This exercise calls for retyping every line below exactly, with the images omitted.

┄┄┄┄┄┄

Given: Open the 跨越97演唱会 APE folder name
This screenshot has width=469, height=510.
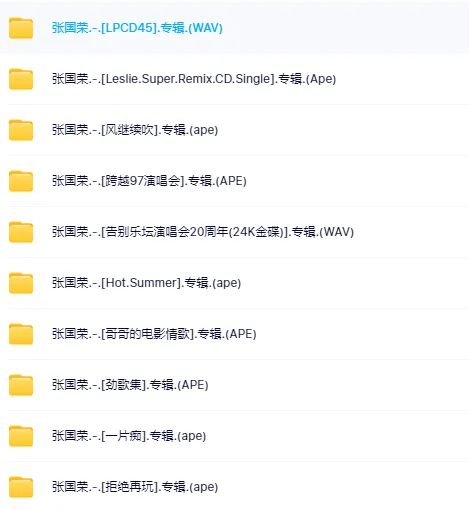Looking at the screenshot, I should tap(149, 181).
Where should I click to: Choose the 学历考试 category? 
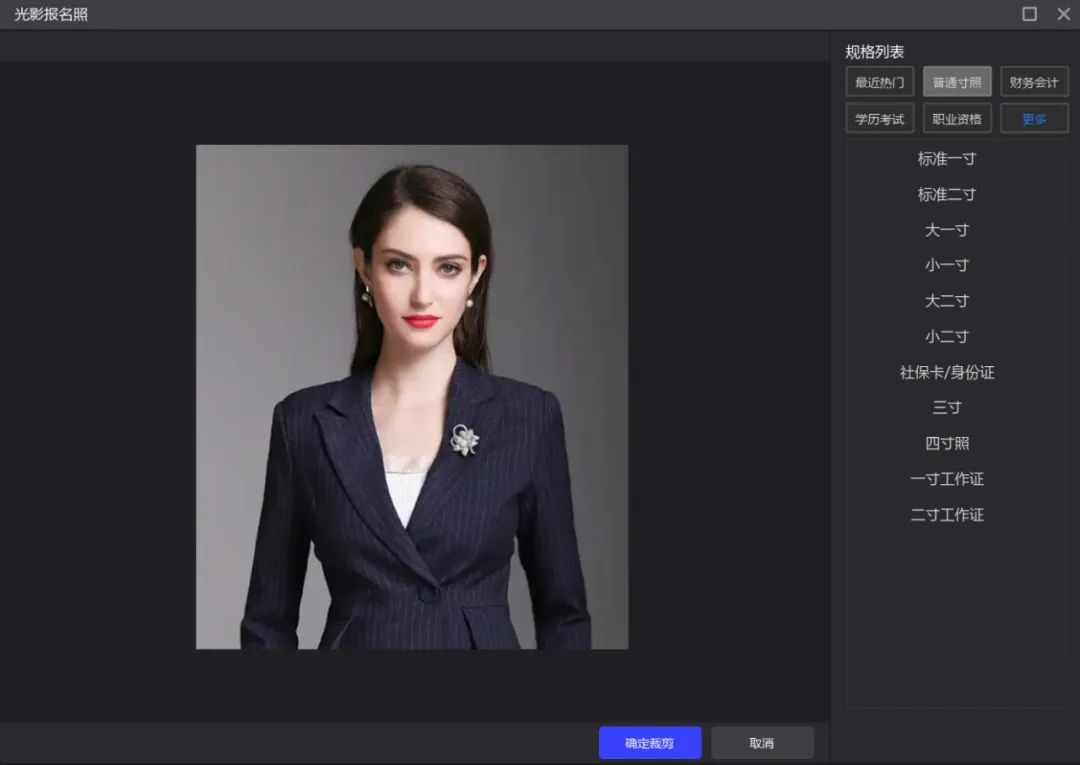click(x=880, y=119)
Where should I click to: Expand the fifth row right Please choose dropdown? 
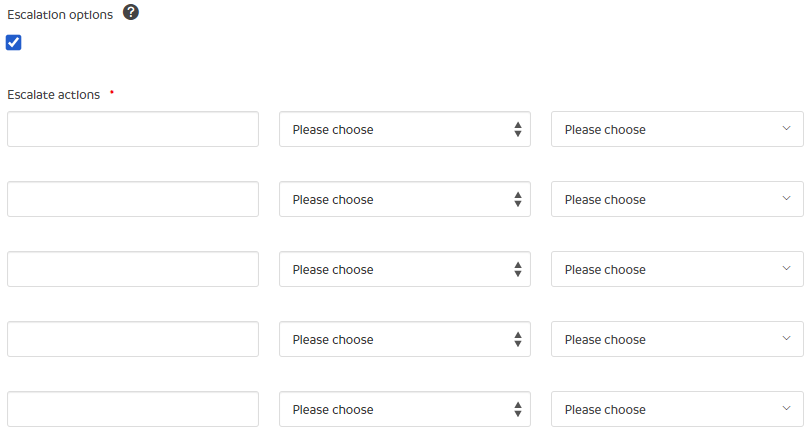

┄┄┄┄┄┄

## WRITTEN ANSWER
Given: Open the 跨越97演唱会 APE folder name
This screenshot has width=469, height=510.
Looking at the screenshot, I should tap(149, 181).
Where should I click to: Choose the 学历考试 category? 
click(x=880, y=119)
Where should I click to: Expand the fifth row right Please choose dropdown? 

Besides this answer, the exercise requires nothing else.